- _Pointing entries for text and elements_
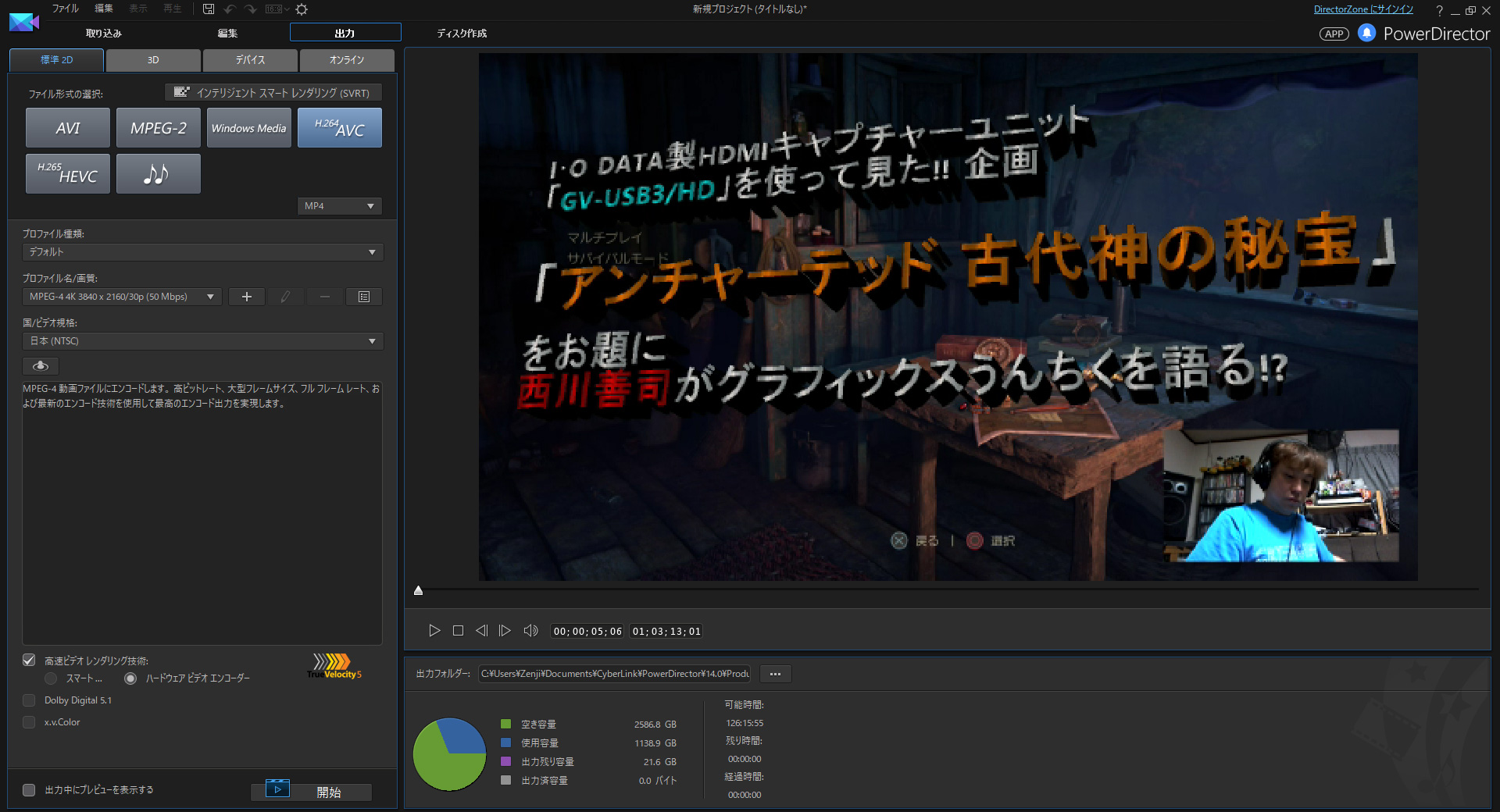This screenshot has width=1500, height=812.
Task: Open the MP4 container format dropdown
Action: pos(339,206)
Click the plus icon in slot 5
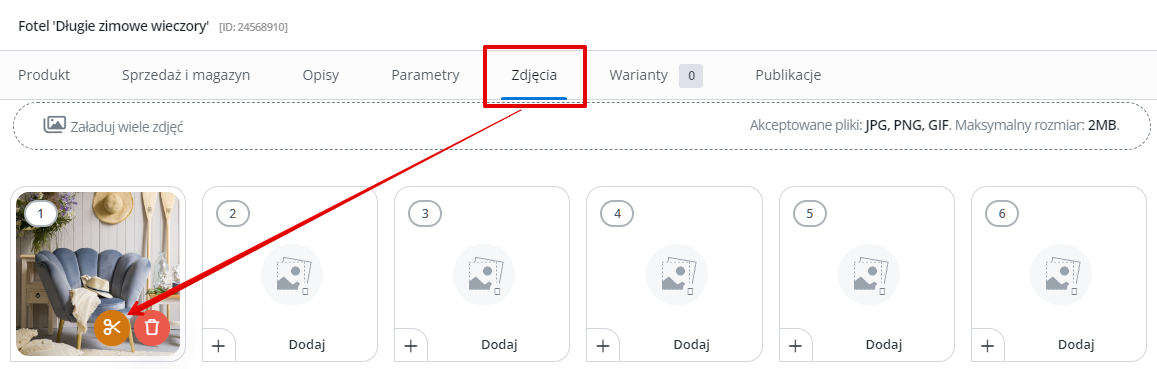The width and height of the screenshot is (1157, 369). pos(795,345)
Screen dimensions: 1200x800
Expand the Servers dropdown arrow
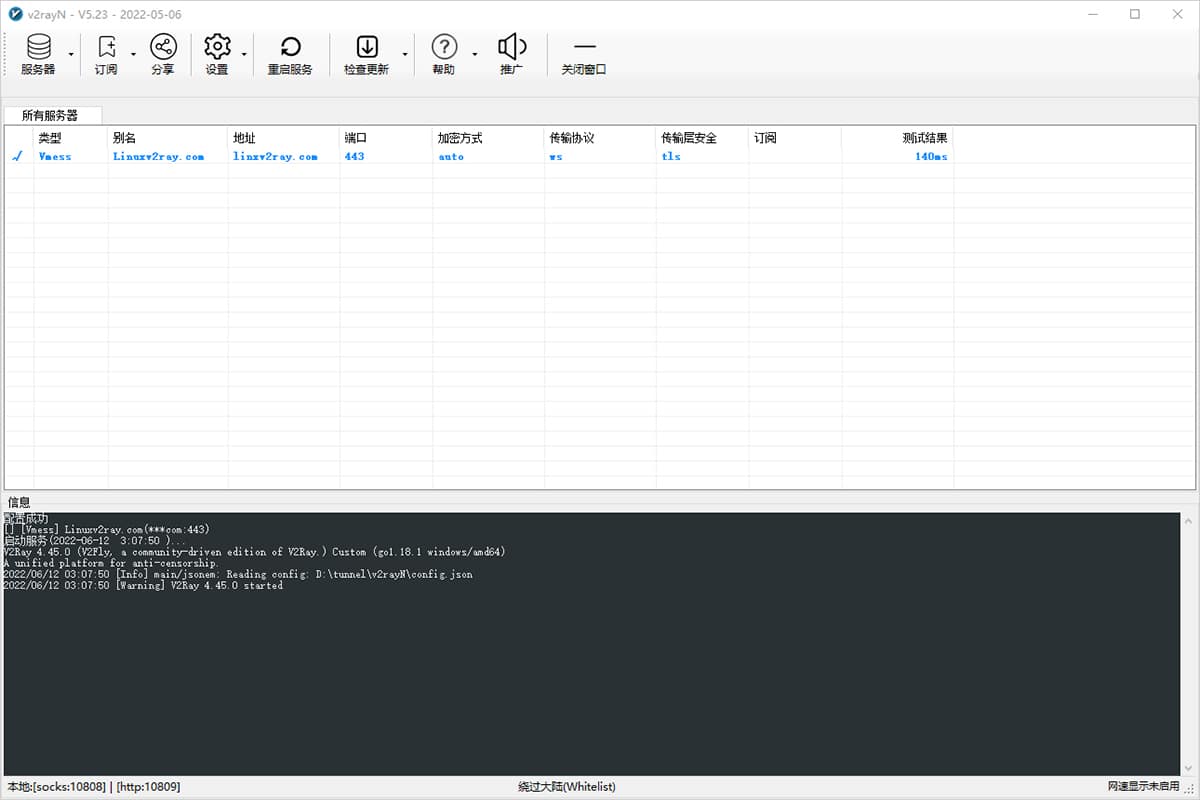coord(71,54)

- _EXERCISE DIRECTIONS_
Quote all of the entries above word for word, leaving out the pictures.

- _FULL OUTPUT_
This screenshot has width=1500, height=812.
Task: Open the MP4 container format dropdown
Action: pos(339,206)
Click the plus icon in slot 5
The width and height of the screenshot is (1157, 369). pos(795,345)
Screen dimensions: 1200x800
Expand the Servers dropdown arrow
coord(71,54)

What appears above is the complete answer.